Over the past six years, my photography has developed at lot. I started out with a run-of-the-mill point-and-shoot camera (Canon A570 IS) and didn’t have any clue about what I was doing.
With every blog post, my interest in using photos as a tool to “tell the story” grew. Slowly I started to learn more about composition, lighting, depth-of-field and how a “good picture” is foremost an interesting picture, not a technically perfect one.
The gear grew with me and the original compact camera was replaced by a better compact camera (Canon S95), which then had to make way to my first DSLR (Nikon D40), which then ended up on ebay, where my Canon 550D with the 17-55/2.8 had just arrived from.
I got a fair bit of positive feedback on the pictures I took, but never even remotely considered making money with the shots.
That changed a while back when fellow travel photographer Goi from Thailand recommended to see if shutterstock would accept my pictures. Given that I shoot the photos anyway, why not try and monetise them.
Getting on shutterstock isn’t a formality – one has to provide 10 sample shots out of which seven need to be deemed “of professional quality”. I managed to pull that one of and slowly (as slow as the internet in Nepal) started building my portfolio.
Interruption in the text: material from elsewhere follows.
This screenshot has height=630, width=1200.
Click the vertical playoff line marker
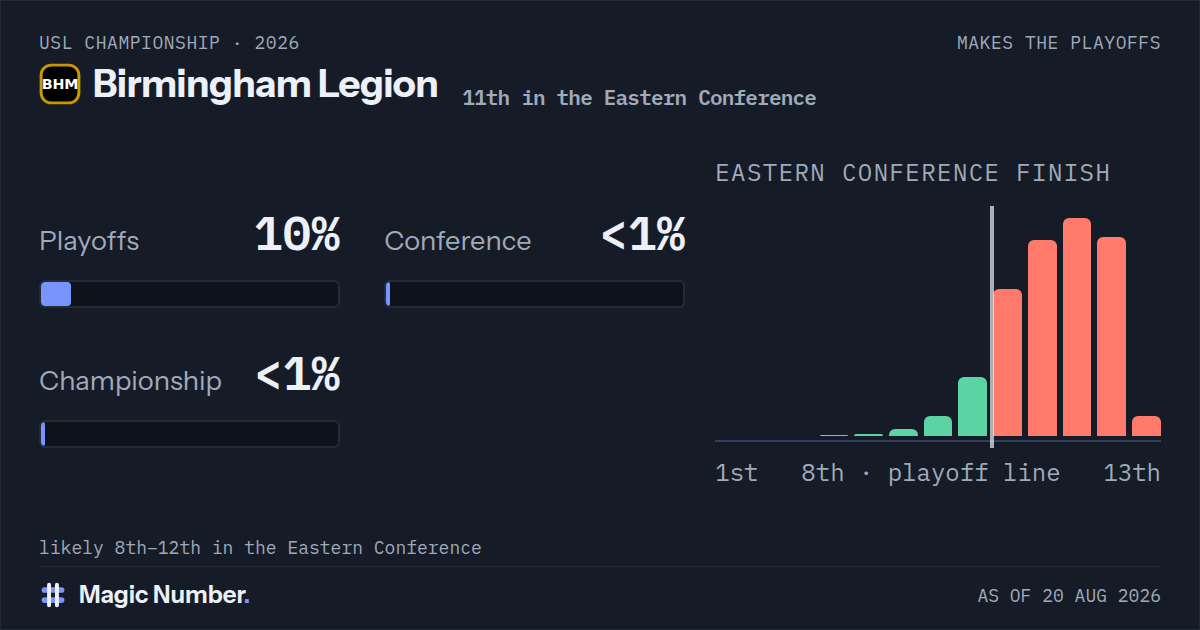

When it comes to microstock, the success is in numbers.
Selling pictures doesn’t earn much and over the past couple of weeks yielded a total of $5. While that isn’t quite enough to have decadent parties with hookers and blow, it still is a beginning. And considering that one only has to upload the photos once but can sell them for years coming, it’s an interesting option to generate a little passive income.
Back in 2012 I had joined 500px, a photo community that claims to put an emphasis on quality (at least more so than flickr). My initial uploads didn’t cause so much as a ripple though, and I quickly abandoned the site again.
Encouraged by the shutterstock experience, I uploaded a couple of my newer shots and managed to get some of them to “popular” status. That was a pleasant surprise!
It should be pointed out that the crowd at 500px likes whatever is easy and colourful. They are not exactly curating the next Pulitzer, although the editors selection shows some really cool and inspiring work.
The most recent development in regards to photography was a request I got from the guys I stayed with in Kathmandu. They are running an online shop for Nepali handicraft (technology developed from scratch, shudder) and needed pictures to display their products.
They had recruited a friend of theirs as model, grabbed a handful of cashmere scarves and up we went to the rooftop terrace. It wasn’t exactly studio conditions up there but the session was good fun and I’m happy with the results.
I’m convinced that there isn’t much money to be made in photography. Competition is fierce and unlike with websites, there is seldom a quantifiable advantage connected with the purchase.
Still, the good thing is that I’m taking a lot of photos already and I often take them in places were not too many others go. Taj Mahal has been shot to death from every angle in every scenario. Trekking routes in the Himalayas not so much.